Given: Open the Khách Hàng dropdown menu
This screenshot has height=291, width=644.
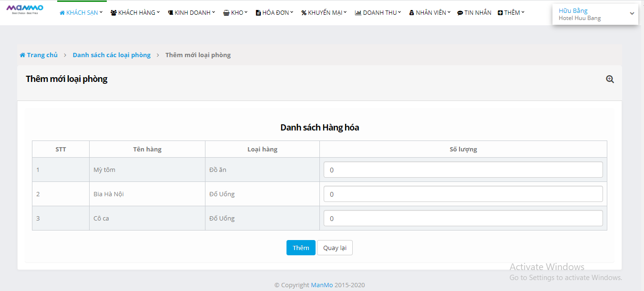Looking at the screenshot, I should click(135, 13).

==

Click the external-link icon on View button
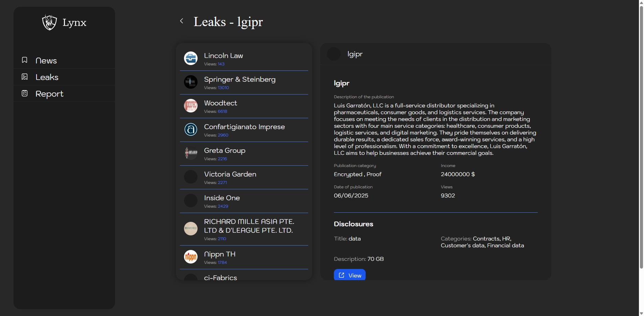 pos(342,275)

---

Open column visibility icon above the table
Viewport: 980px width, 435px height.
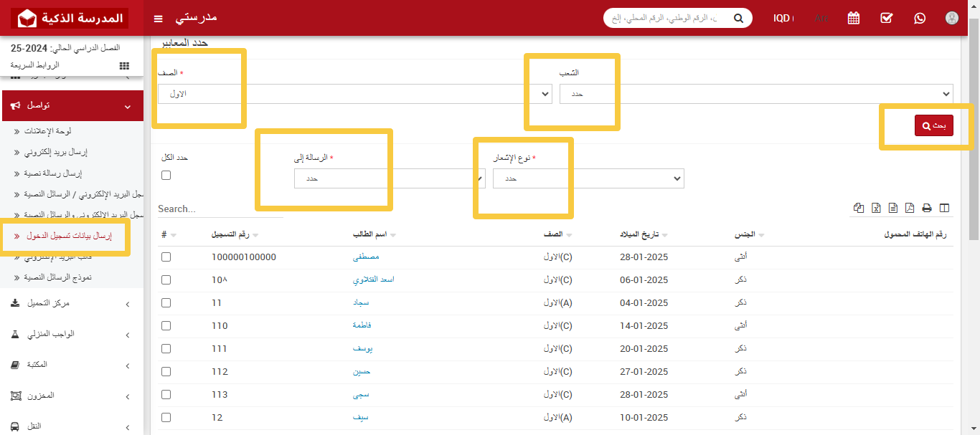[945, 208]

Work request: For the records above, state the number of lines holding the string "Open", without further comment.

Response to the task: 2